Hell on Wheels creators Tony and Joe Gayton talk to AMCtv.com about what drew them to Anson Mount and Common, and what to expect in Season 2.
Q: How did you come up with the concept for Hell on Wheels?
Tony: It was something I filed away for several years after I saw this American Experience documentary about the building of the Transcontinental Railroad. I thought it was an incredibly epic American story and, in doing research, found that it had never been told before.
Q: What made you decide Anson Mount was right to play Cullen Bohannon?
Joe: I think we had seen probably 50 people before we saw him. We got an audition tape from the office in New York, and as soon as I saw it I called Tony. It was on a Saturday night, and I said, “I think we found the guy.” There’s something about him, the way he looks, and he had this sort of taciturn delivery, which we liked. He was Southern, which was great. We’d seen a lot of non-Southerners — we’d seen Australians — and the idea of putting a real Southerner in this role was very appealing.
Q: How did Common get involved with the show?
Tony: He came in and read — we heard he wanted to. We got this guy from Chicago, he was a rapper, and you’re thinking very urban. We’re saying, “Look man, we’re gonna be out shooting in the rain and possibly snow and mud. It’s gonna be bad conditions.” He said, “Man, I wanna do all that stuff.” And he put his money where his mouth was. He came up for a costume fitting and he asked for a pickaxe, just to feel what it felt like. He went out by himself for an hour in the rain and swung a pickaxe.
Q: The Swede didn’t even show up until the second episode, but he’s turned out to be a fan favorite. Did that surprise you?
Tony: I told Christopher [Heyerdahl] before it aired, “You gotta be ready, man, because you’re gonna blow up.” I didn’t know if the show was gonna be picked up or not, I certainly would never predict that, but I felt pretty sure that people were gonna really respond strongly to that character and especially him playing that character.
Joe: What’s good about him is he does the villain but he also brings this believable humanity to it. Like when we see him in the boys’ Magic Lantern show the first time, and he says how beautiful the images from home were. He’s not saying that sarcastically — he really means it. He’s sort of like everybody else in that he misses his homeland.
Q: You guys are brothers — what’s one “Joe” thing about the series and one “Tony” aspect?
Tony: I would say that if you see something like the beheading in Episode 9, you could take a pretty good guess that Joe came up with that. He comes up with some great stuff that comes out of left field, where you go, “What?” Then you go, “That’s great.”
Joe: But I think you do, too. I mean, the Swede scrubbing the floor. And you got all that stuff about the velvet gloves and the tally-whacker. That’s all Tony.
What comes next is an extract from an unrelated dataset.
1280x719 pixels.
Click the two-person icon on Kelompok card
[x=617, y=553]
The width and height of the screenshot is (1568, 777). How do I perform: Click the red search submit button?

Tony: I think I probably like playing with the dialogue a little more than you. I’ll tell you another thing I enjoy doing was writing for Reverend Cole… I find the theological and philosophical stuff interesting.
Q: What was your favorite episode of the season?
Tony: I would say more than straight episodes were just moments that I loved, going back to Reverend Cole and Cullen in Episode 4, having that discussion about Kansas. I love the fight in Episode 5. I loved Elam and Cullen’s relationship in Episode 7, from the hanging to going to teach him to shoot. The beginning of Episode 9 and the way it ended were some of the highlights for me.
Joe: I think there are also really great montage-y moments, like in Episode 4 with the French song. I loved the little montage in Episode 9 where Durant comes to Lily’s tent to leave a watch there, with the Gillian Welch song. We love visual stuff and we’ve been joking that we’d like to do a whole show with no dialogue next year. I know we’re not gonna get away with that, but we just love to try and tell stories visually.
Q: The end of Season 1 finds Cullen in less-than-ideal circumstances. What can we look forward to in Season 2?
Tony: We can’t really give away too much, but let’s just say that Cullen continues the battle of trying to reconcile the destroyer in himself with the builder in himself…and I think we’ll be introducing some new regulars, a couple of sort of walk-on type roles.
Joe: Something we wanna try and do in next year’s show is bring a little more humor to it… It’s never gonna be a light show, but I think we would like to find more humor in the situations, because you certainly had to have humor to survive in that world.